Seagate, UC Santa Cruz collaboration poised to accelerate genomics data analysis
August 27, 2019 — Santa Cruz, CA
Initial focus of the collaboration by Genomics Institute, Baskin School of Engineering at UCSC and Seagate will be accelerating the analysis of the Human Cell Atlas (HCA).
Seagate Technology, a world leader in data storage solutions, and the Genomics Institute and Baskin School of Engineering at UC Santa Cruz announced today that they have entered into a multi-year, joint research and development agreement to accelerate genomics data analysis using computational storage technology.
The initial focus of this collaboration will be on accelerating the analysis of the Human Cell Atlas (HCA), a scientist-led initiative that has emerged as a collaborative federation of diverse experts to map every type of cell in the healthy human body as a resource for studies of health and disease.
“This partnership with Seagate is an excellent example of how university-industry collaborations can accelerate meaningful research for the benefit of society,” said Alexander Wolf, dean of the Baskin School of Engineering. “Baskin Engineering’s expertise in genomics and computational biology, as well as in storage, data, and distributed systems — combined with Seagate’s computational storage technology — could lead to consequential results and far-reaching impact that might not otherwise be possible.”
The UC Santa Cruz Genomics Institute has been working with specialists in biology, computation, and medicine — including those at the European Bioinformatics Institute and the Broad Institute of Harvard and MIT — to formulate, fund, and jointly build the Data Coordination Platform for the Human Cell Atlas.
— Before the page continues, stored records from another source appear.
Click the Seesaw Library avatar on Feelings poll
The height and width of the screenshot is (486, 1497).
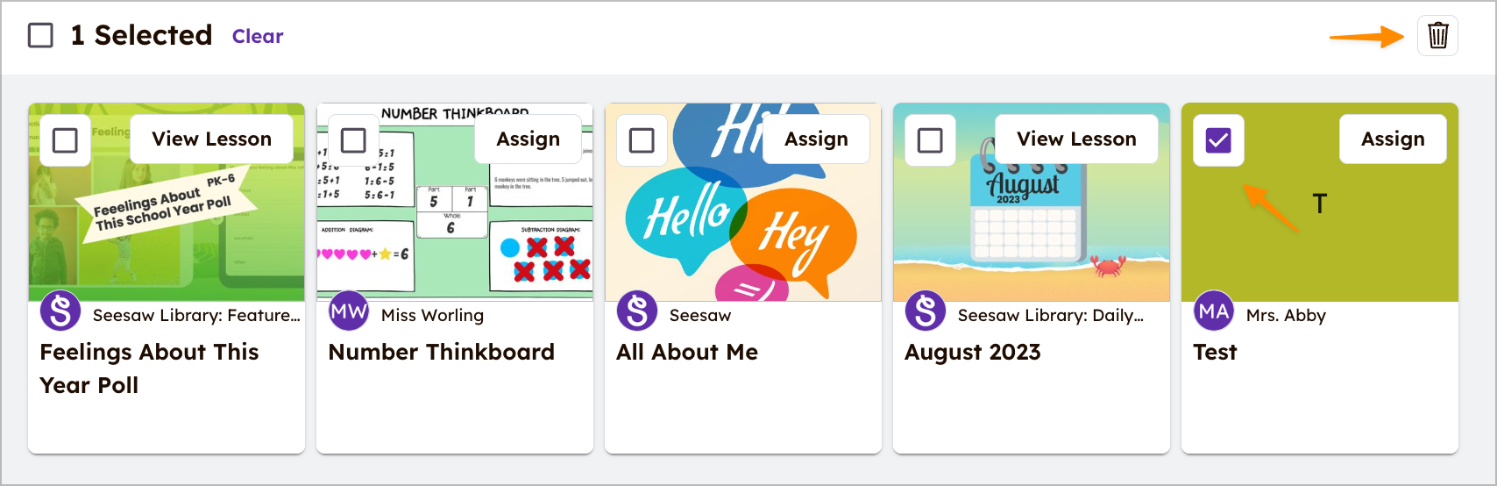[60, 311]
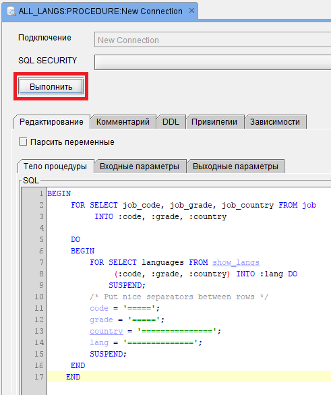Click the comment about nice separators
Image resolution: width=331 pixels, height=395 pixels.
[179, 297]
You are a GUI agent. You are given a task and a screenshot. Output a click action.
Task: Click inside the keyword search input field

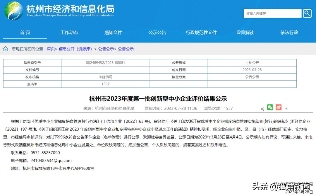[272, 13]
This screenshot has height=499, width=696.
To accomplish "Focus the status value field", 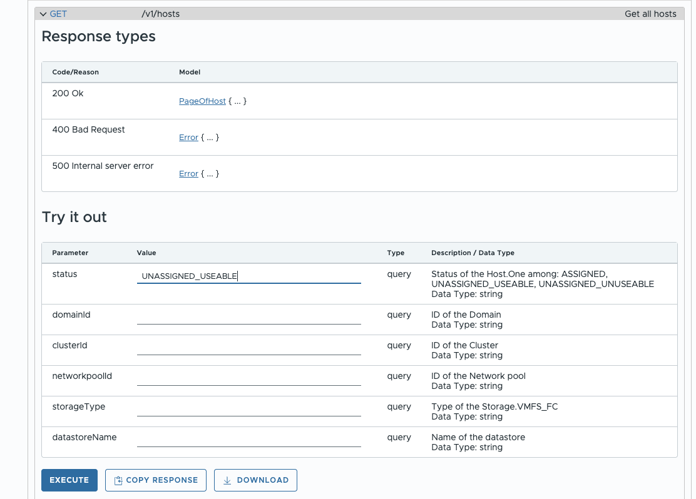I will pos(248,276).
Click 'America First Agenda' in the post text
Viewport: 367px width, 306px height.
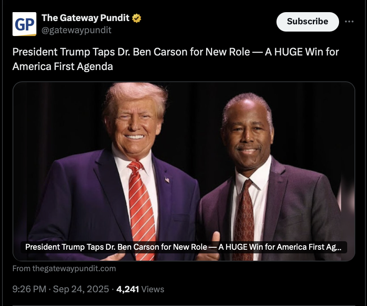pos(63,66)
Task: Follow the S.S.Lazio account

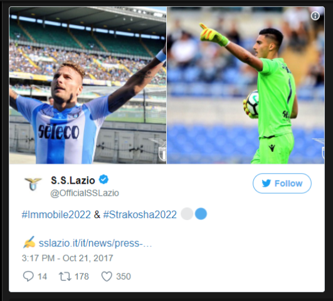Action: (x=282, y=183)
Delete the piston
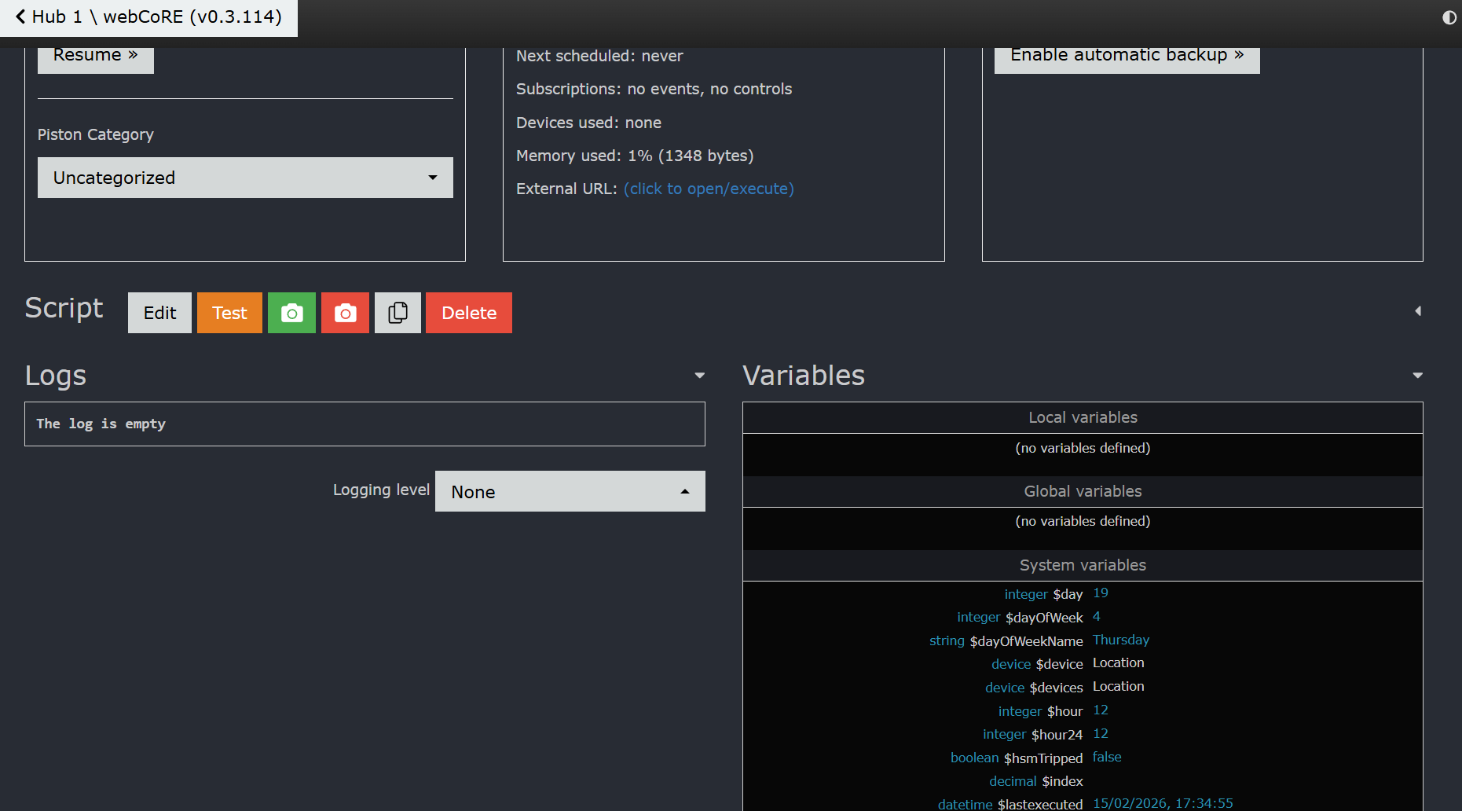This screenshot has height=811, width=1462. point(468,313)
Recently, the Chan Zuckerberg Initiative (CZI) funded HCA-selected “seed networks.” These projects involve 20 countries and more than 200 labs and will begin sequencing specific organs, such as the heart, eye, or liver, in the healthy human body. The resulting cellular and molecular maps will be a resource for understanding what goes wrong when disease strikes.
As these maps grow in size, traditional architectures are being strained. By leveraging Seagate’s Active DriveTM computational storage technology, the UC Santa Cruz research team hopes to increase access and accelerate analysis of these molecular maps to reduce the time from data generation to insight and discovery.
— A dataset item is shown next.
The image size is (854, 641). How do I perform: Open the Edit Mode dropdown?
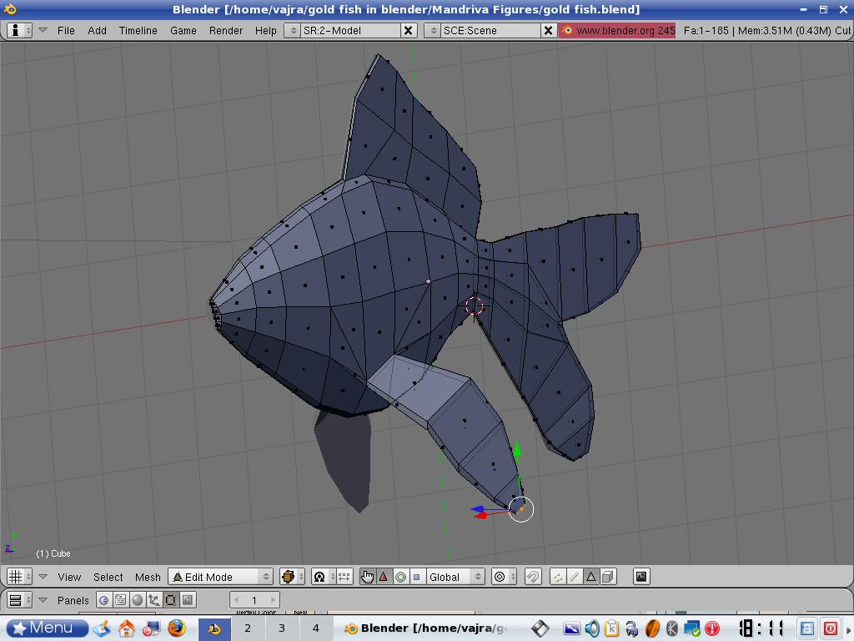tap(221, 577)
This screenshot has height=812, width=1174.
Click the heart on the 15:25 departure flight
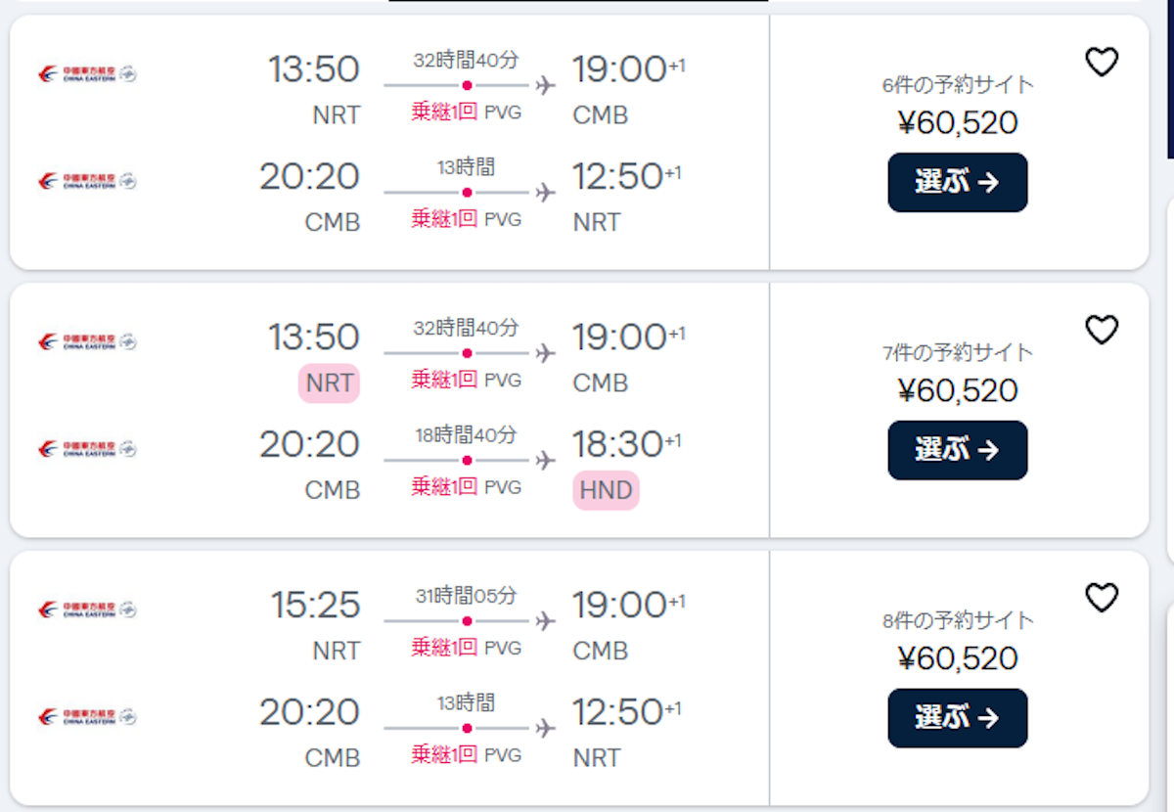(1102, 598)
“Our goal is to speed up the analysis from batch time scales of hours to interactive time scales of seconds or faster. If the time from question to answer for an investigator drops from hours or minutes to seconds, the entire experience and approach changes ultimately accelerating discovery” said Peter Alvaro, Assistant Professor, Computer Science and Engineering, UC Santa Cruz Baskin School of Engineering.
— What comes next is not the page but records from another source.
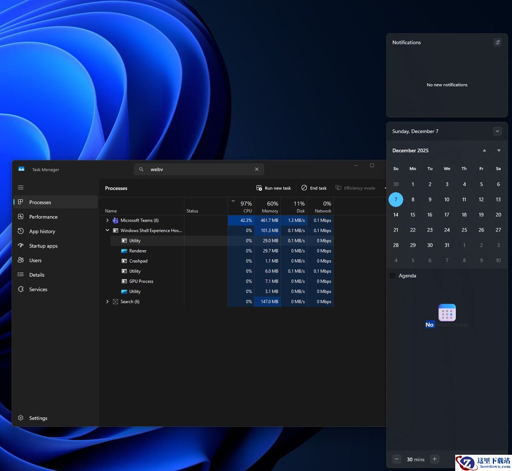512x471 pixels.
Task: Open the Task Manager hamburger navigation menu
Action: pos(20,187)
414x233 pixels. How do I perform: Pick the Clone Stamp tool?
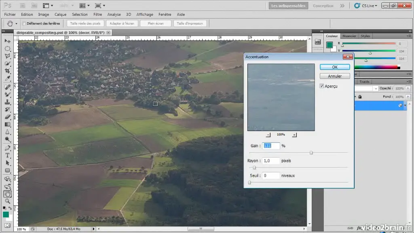tap(7, 102)
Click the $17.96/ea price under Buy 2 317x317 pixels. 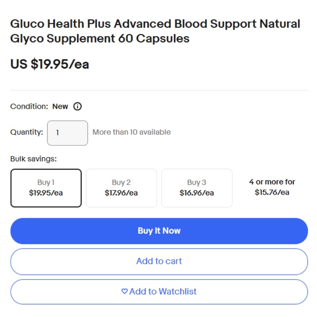coord(121,193)
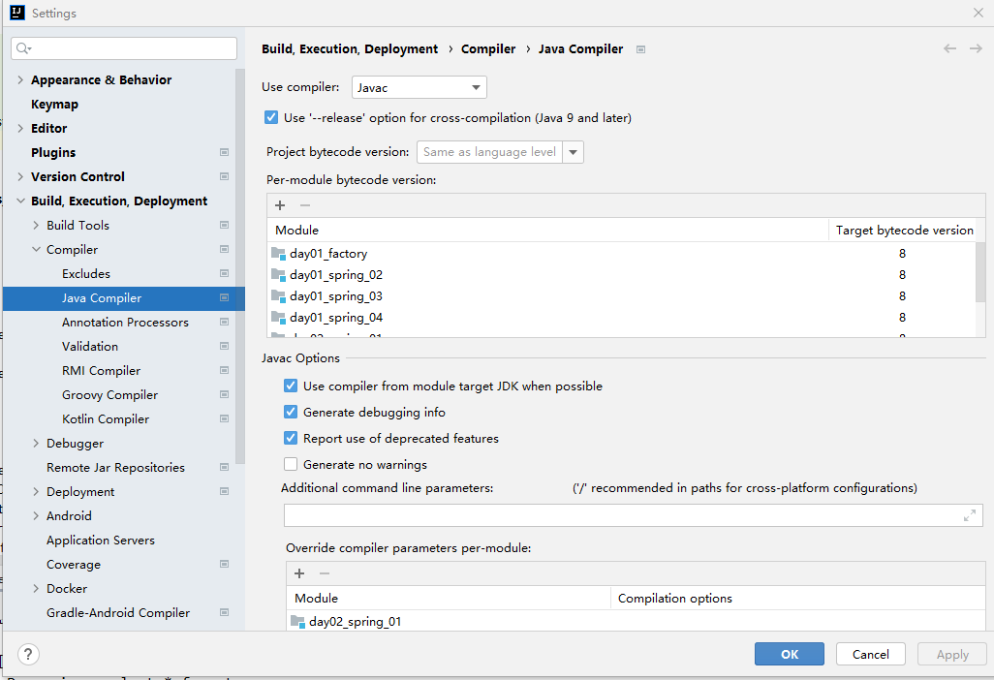The width and height of the screenshot is (994, 680).
Task: Click the help question mark icon
Action: [x=29, y=654]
Existing sequencing techniques combine millions of cells to generate a single ‘bulk’ measurement. Recent transformative advances are enabling massively parallel single-cell sequencing of millions of individual cells and thereby increasing the size of the resulting data several orders of magnitude. This technique is rapidly translating from research into the clinic, where reducing the analysis and exploration time could ultimately lead to the acceleration of precision medicine at scale.
“Today, the primary users of this architecture will be researchers around the world, as all the data in the Human Cell Atlas will be public. But once the atlas is complete, these techniques will be translated into the clinic where interactive time scales are a requirement” said Josh Stuart, Professor, Biomolecular Engineering and Associate Director, UC Santa Cruz Genomics Institute. “Single-cell sequencing is poised to revolutionize cancer treatment, as it helps convey a detailed picture of the tumor microenvironment, which facilitates selection of combination, targeted, and precision therapies,” Stuart explained.
Seagate has a track record developing storage systems with integrated compute capability. As part of this project, Seagate is identifying vertical and associated applications where computation can be moved closer to storage in order to leverage proximity as a way to minimize total computational time. “The intention is to create efficiencies by bringing computation power closer to the location where data resides. As the quantity of data and computing power grows exponentially, capturing these efficiencies becomes critical to operate at the speed business and science require,” said Edward Gage, Vice President, Seagate Research Group.
Steadily declining sequencing costs as well as the rapid development of new techniques is leading to an explosion in genomic data ready for analysis. Historically, the last stages of genomic analysis required computation on relatively small amounts of data compared to the source genomic sequences. As the cost of sequencing has dropped to unexpectedly affordable levels, the architectures to handle the data analysis have not kept up.
“One of the highest leverage areas where new computational architectures can have an impact is at the point of analysis where insights occur and science leaps forward,” said Paul Kusbel – Senior Director of Engineering, Seagate Research Group. “We look forward to moving this application of computational storage forward with the hope that clinicians and their patients will ultimately benefit,” Kusbel elaborated.